Abstract

$\delta$-AlOOH is of significant crystallochemical interest due to a subtle structural transition near 10 GPa from a $P2_1nm$ to a $Pnnm$ structure, the nature and origin of hydrogen disorder, the symmetrization of the O-H$\cdots$O hydrogen bond and their interplay. We perform a series of density functional theory based simulations in combination with high-pressure nuclear magnetic resonance experiments on $\delta$-AlOOH up to 40 GPa with the goal to better characterize the hydrogen potential and therefore the nature of hydrogen disorder. Simulations predict a phase transition in agreement with our nuclear magnetic resonance experiments at $10-11$ GPa and hydrogen bond symmetrization at $14.7$ GPa. Calculated hydrogen potentials do not show any double-well character and there is no evidence for proton tunneling in our nuclear magnetic resonance data.

Highlights

  • Hydrogen is an important chemical component in the Earth’s mantle, as even a small amount can strongly affect key properties of minerals, such as melting temperature, rheology, electrical conductivity, and atomic diffusion [1,2,3,4]
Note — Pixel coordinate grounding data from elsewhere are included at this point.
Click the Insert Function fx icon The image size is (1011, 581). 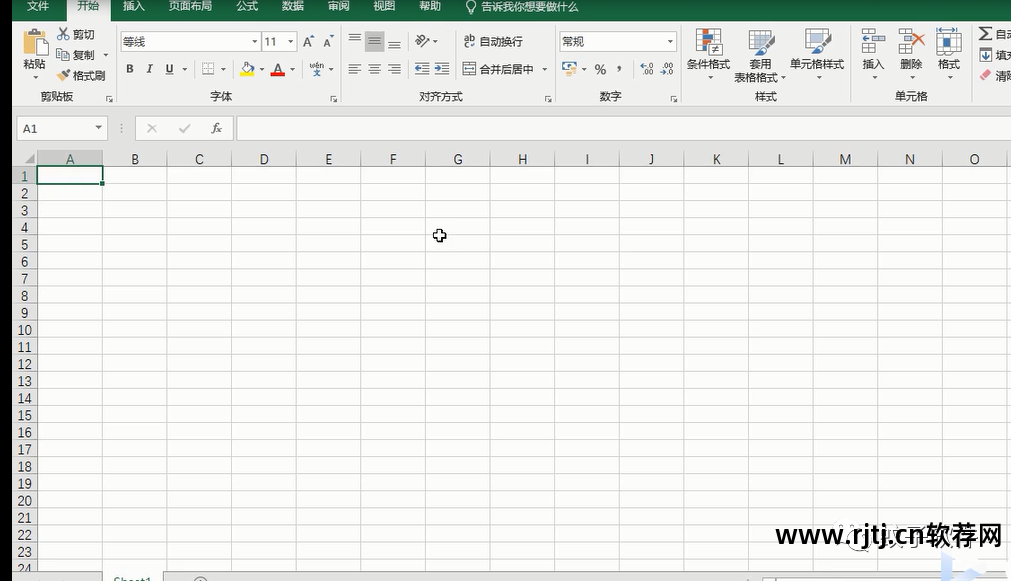[216, 128]

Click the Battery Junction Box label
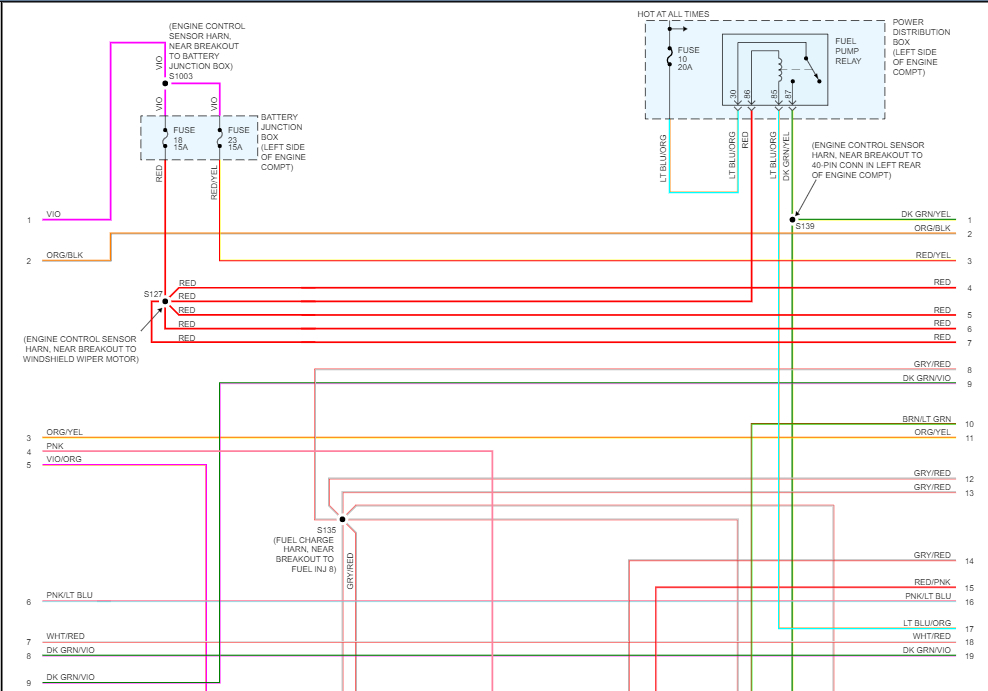tap(283, 143)
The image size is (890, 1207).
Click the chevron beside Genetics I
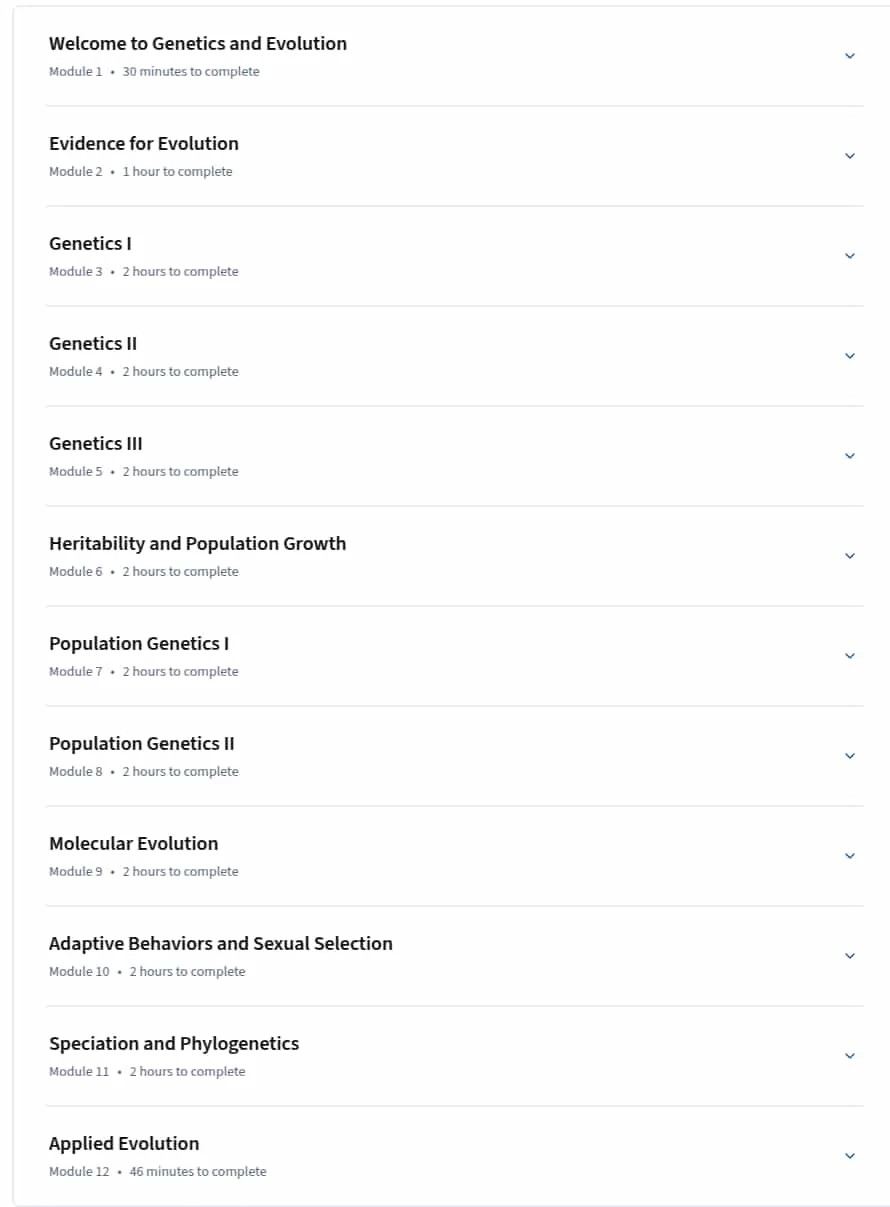pos(850,256)
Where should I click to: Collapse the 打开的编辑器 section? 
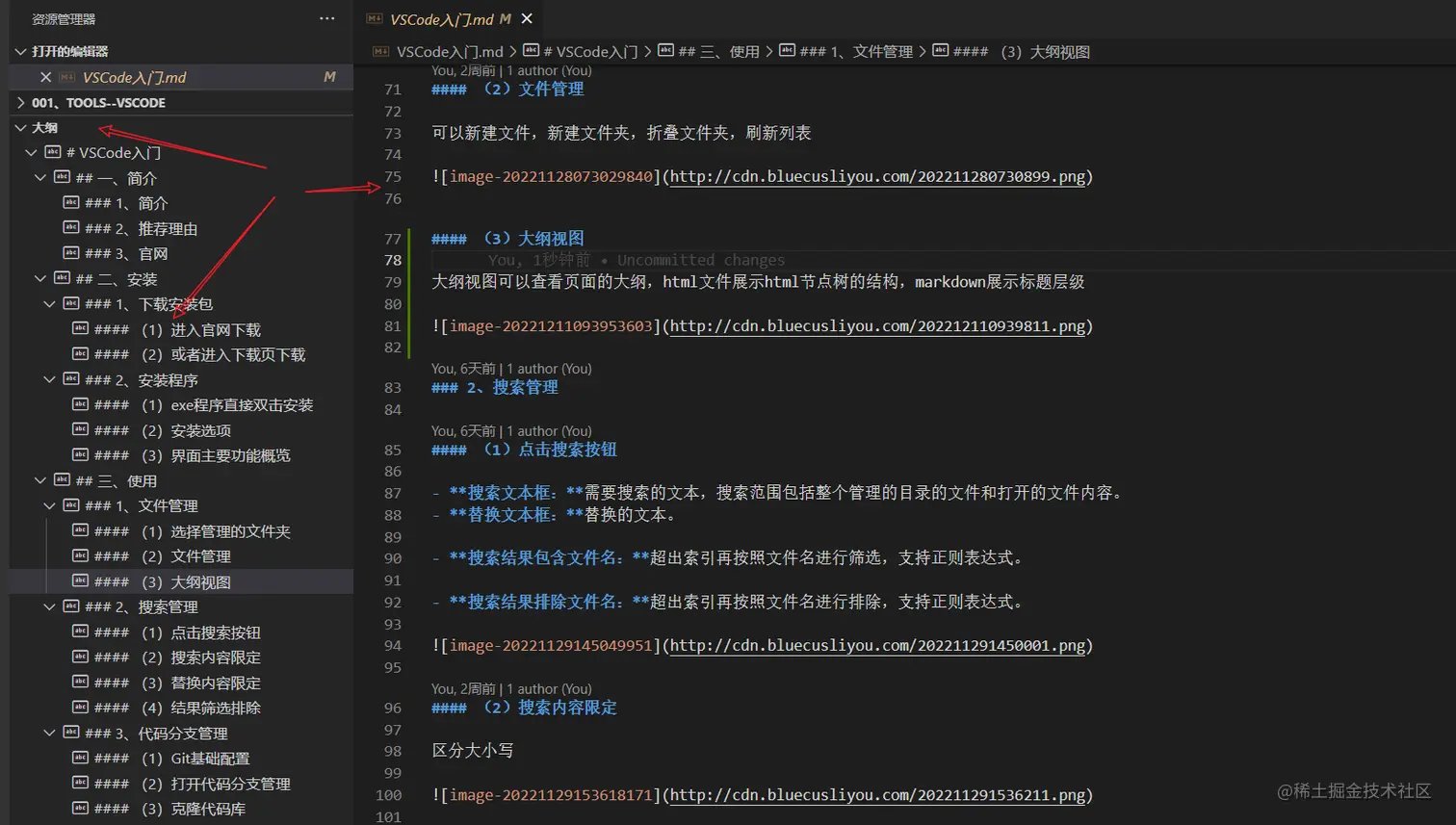pyautogui.click(x=19, y=50)
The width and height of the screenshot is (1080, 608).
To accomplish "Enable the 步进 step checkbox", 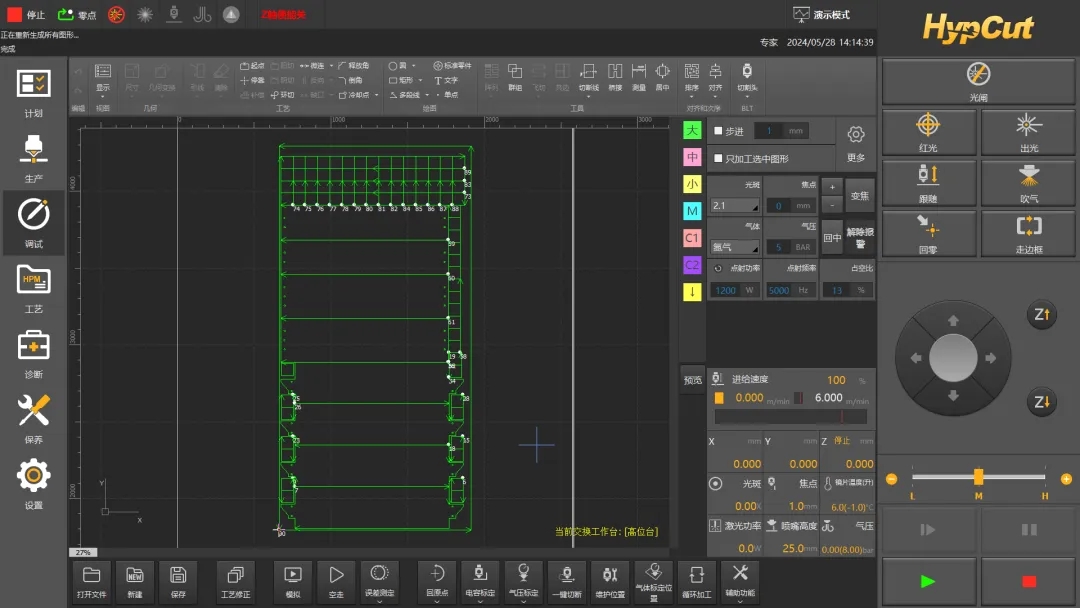I will pos(718,131).
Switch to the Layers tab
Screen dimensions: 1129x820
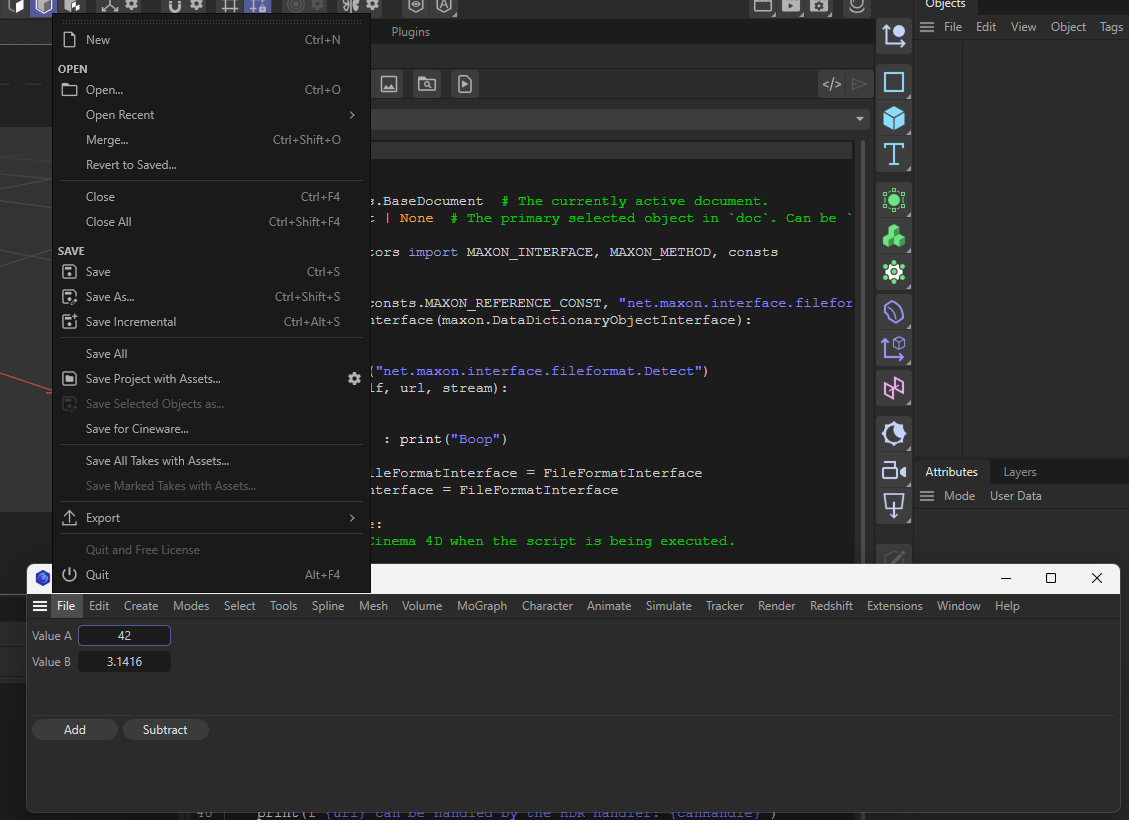pos(1020,472)
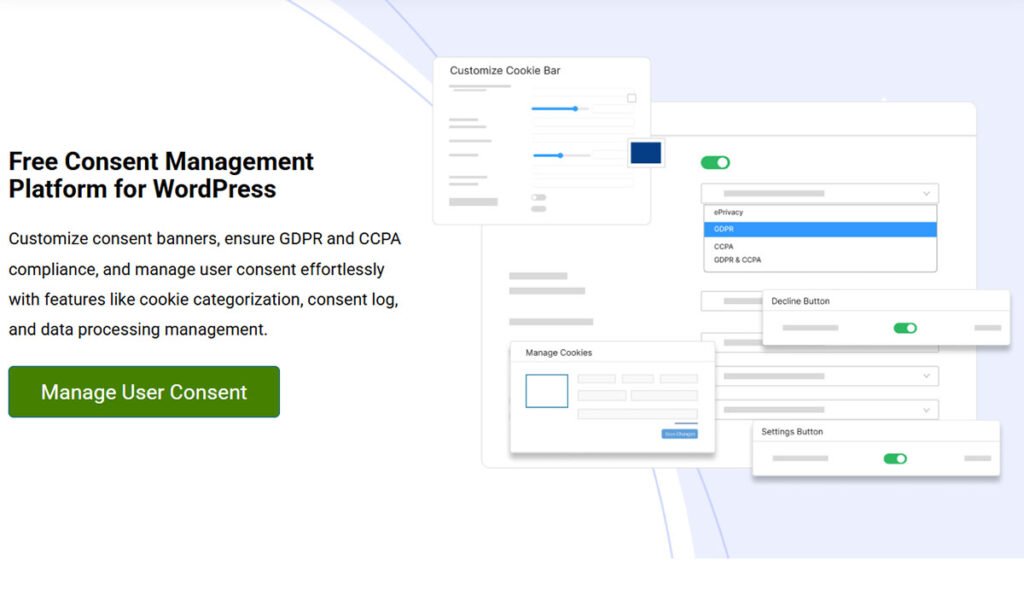Select the preview thumbnail in Manage Cookies
This screenshot has height=601, width=1024.
(x=546, y=391)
  • We investigate the phase transition, hydrogen bond symmetrization, and the possibility of proton tunneling in δ-AlOOH, combining density functional theory (DFT)-based calculations and high- and low-field highP nuclear magnetic resonance (NMR) spectroscopy

  • NMR experiments employing Lee-Goldburg decoupling pulses lead to line widths of ∼1.5 ppm [shown for 8 and 11 GPa in Fig. 4(a)] which permits the analysis of chemical shifts with ∼10 ppm [(Fig. 4(c)]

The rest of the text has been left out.